SHORT EXERCISE | Give everything from the line containing "The width and" down to the line containing "tap(299, 480)", both included, as a JSON list of strings with one string per line, blank lines omitted and pictures left out.

PROVIDED INFORMATION |
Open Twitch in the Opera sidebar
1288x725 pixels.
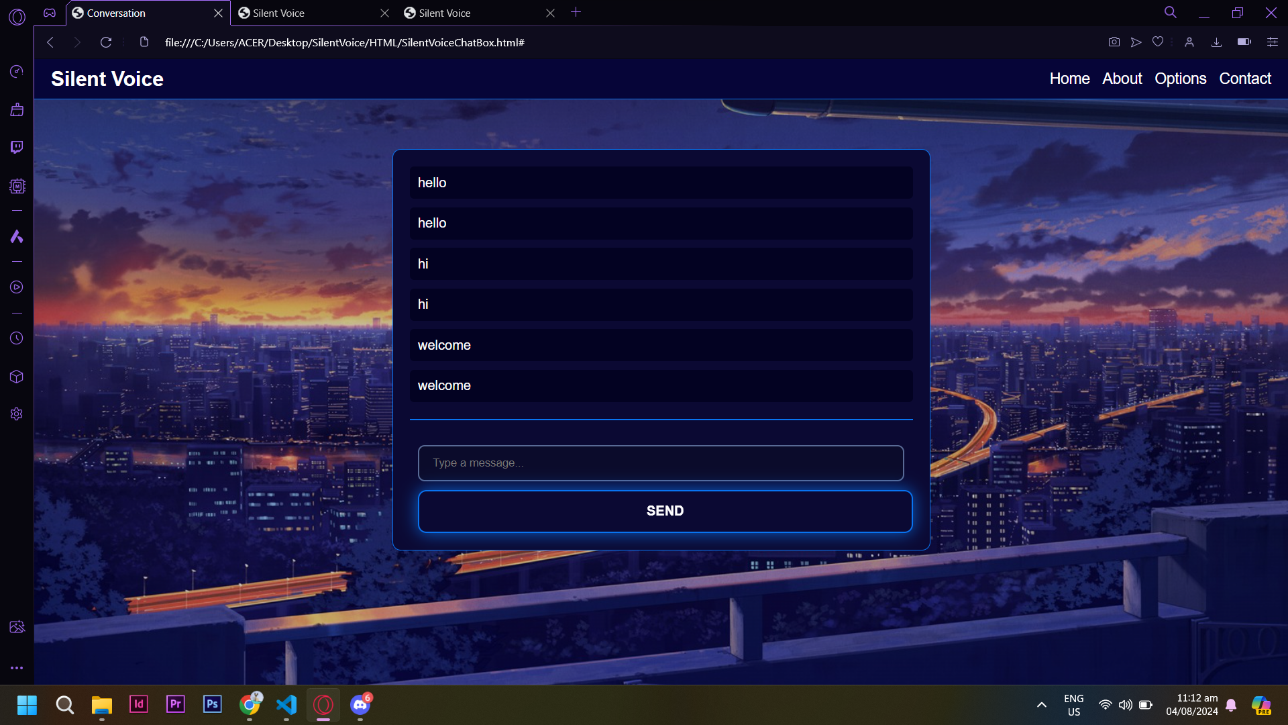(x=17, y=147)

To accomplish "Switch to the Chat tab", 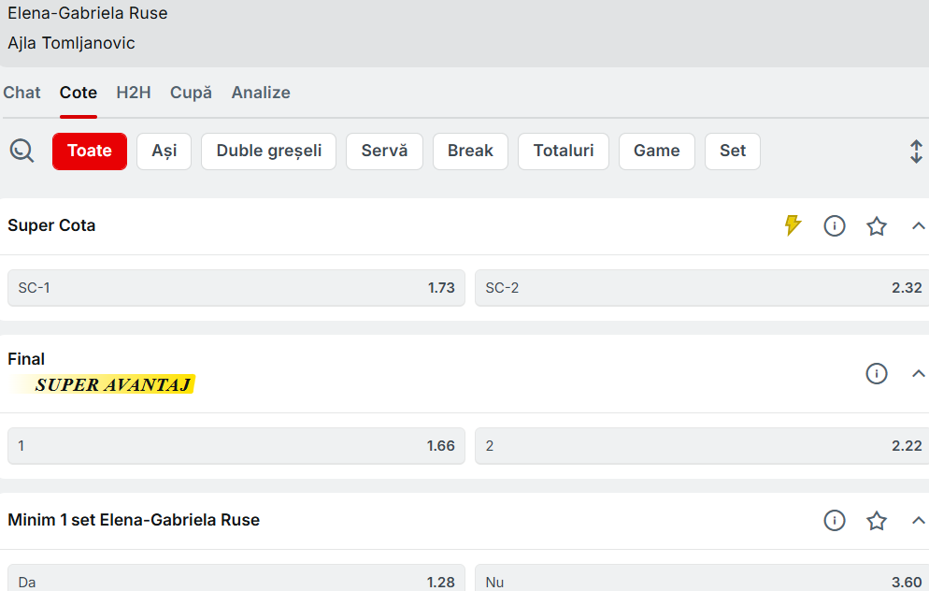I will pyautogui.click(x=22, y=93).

==

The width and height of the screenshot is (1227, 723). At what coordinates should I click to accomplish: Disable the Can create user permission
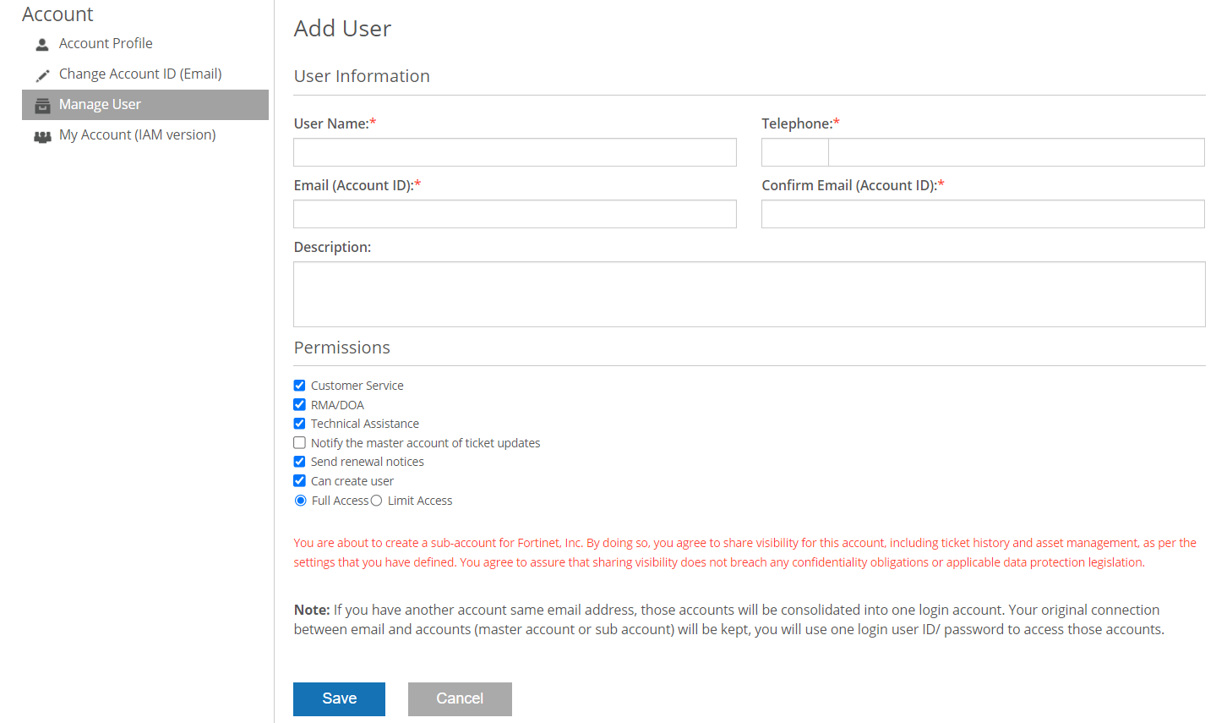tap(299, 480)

SOLUTION FOR THIS EXERCISE |
[
  "The width and height of the screenshot is (1227, 723). At what coordinates should I click to accomplish: Disable the Can create user permission",
  "tap(299, 480)"
]